# [SHORT EXERCISE 1]
In the piece on showing icons on tablets, why does the author say there was no real theological bar to using technology to present icons for veneration?
# [SHORT EXERCISE 2]
From the piece on showing icons on tablets, copy out the part that opens with the words containing "There were three" and closes with "way for veneration?".

# [TEXT SEGMENT]
Begin

When the Orthodox Marketplace began getting requests from parishes that were trying to locate the traditional wooden boxes with the year in icons, we obviously weren’t the only ones getting this request. Several vendors started importing them, but these collections of icons end up being fairly costly as a result. So the search began to find alternatives, of which there seemed to be few. In thinking this over with some of my colleagues, we began looking at how modern technology might offer an alternative solution compatible with the customary parish experience.
In particular, we considered whether or not an application for smart devices dedicated to downloading a new icon every day would serve the purpose of parishes that were on a budget but had access to a tablet. Such application exist for downloading new wallpapers on a daily basis – why not icons?
There were three basic areas of contention – each of which would need to be examined and evaluated before we could proceed:
1) Was there any theological or dogmatic reason to be concerned about presenting icons in this way for veneration?
2) Was the nature of the technology itself detrimental to the process of prayer?
3) Would the experience and associations people made with the tablet device – an iPad, for example – be too distracting? Would it break up the integrity of the liturgical space?
Revisiting the Controversy
From a theological point of view, there was no real legitimate bar against using technology to present icons for veneration. The resolution of the iconoclastic controversies and the resulting theology of the nature of icon veneration draws focus aways from the materials used to present the icon and toward the new creation it depicts. The material reality of Christ - the nature of transmission of the will of the unseen, uncontainable and ineffable Father through the gracious, complete and accessible image of His Son - coherently sets the stage for allowing the presence and activity of God to be respected, venerated and commemorated through physical media.
While iconophile theology allows the use of material technology to present holy icons, it is also important to examine the claims the iconoclasts were making – what did they fear about icons? How could they become impractical from a liturgical point of view?
If we are willing to accept that there were some altruistic motivations for mitigating the potential risks associated with icons, the only legitimate concern becomes the potential for idolatrous behavior. While there is no solid surviving text that presents the case of iconoclasm from their point of view, I believe it is fair to take what was understood about the nature of Hebraic idolatry and apply it to what was a very common problem that St. Paul often had to speak to in his epistles: the allure of the material world that threatens to distract and draw us out of the very moment where life with Christ is waiting. There are several ways in which electronic screens could provide material distractions that prevent a person from being able to fully utilize the icons presented through them in a liturgical setting. I’d like to look at those now.

End

# [DATASET CONTENT]
Begin

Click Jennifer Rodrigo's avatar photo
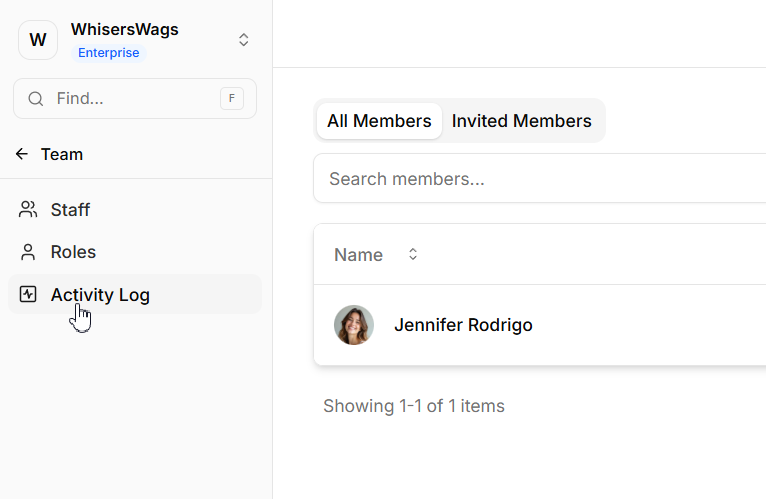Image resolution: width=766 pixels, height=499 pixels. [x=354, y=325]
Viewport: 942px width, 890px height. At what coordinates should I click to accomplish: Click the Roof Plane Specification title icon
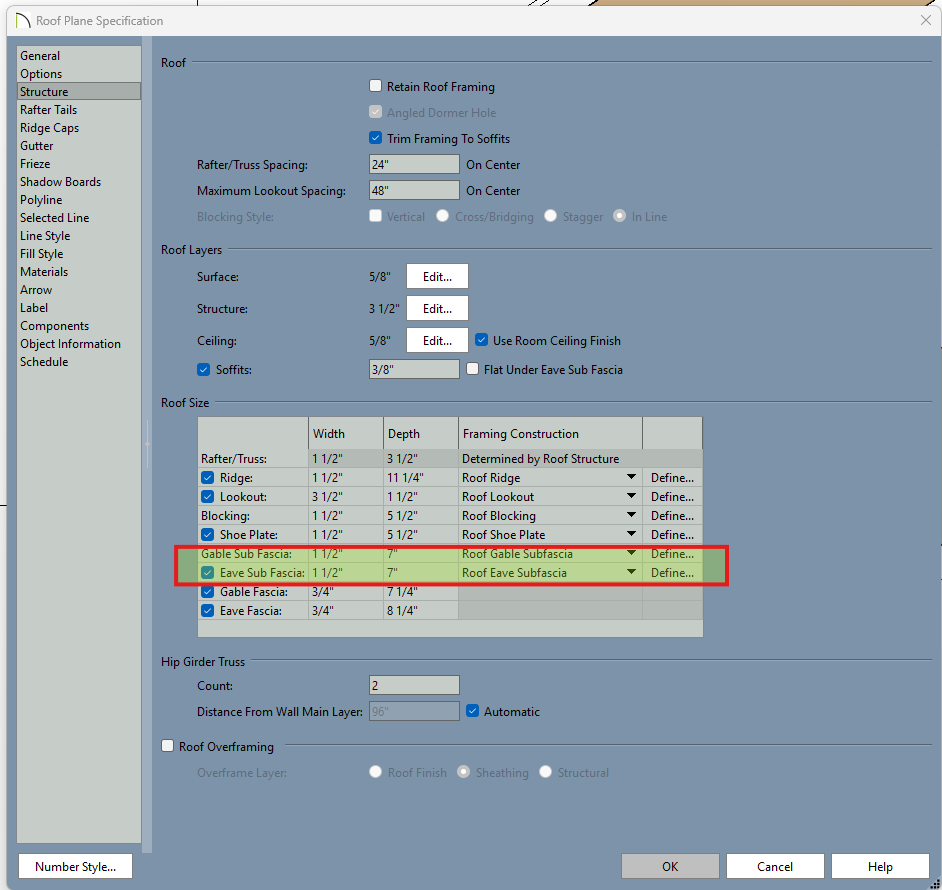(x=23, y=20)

End

# [EXERCISE SOLUTION 1]
Because the settlement of the iconoclastic controversies, and the theology of icon veneration that came from it, turns attention away from the materials used to present an icon and toward the new creation the icon depicts. The material reality of Christ then makes room for God's presence and activity to be honored through physical media.

# [EXERCISE SOLUTION 2]
There were three basic areas of contention – each of which would need to be examined and evaluated before we could proceed:
1) Was there any theological or dogmatic reason to be concerned about presenting icons in this way for veneration?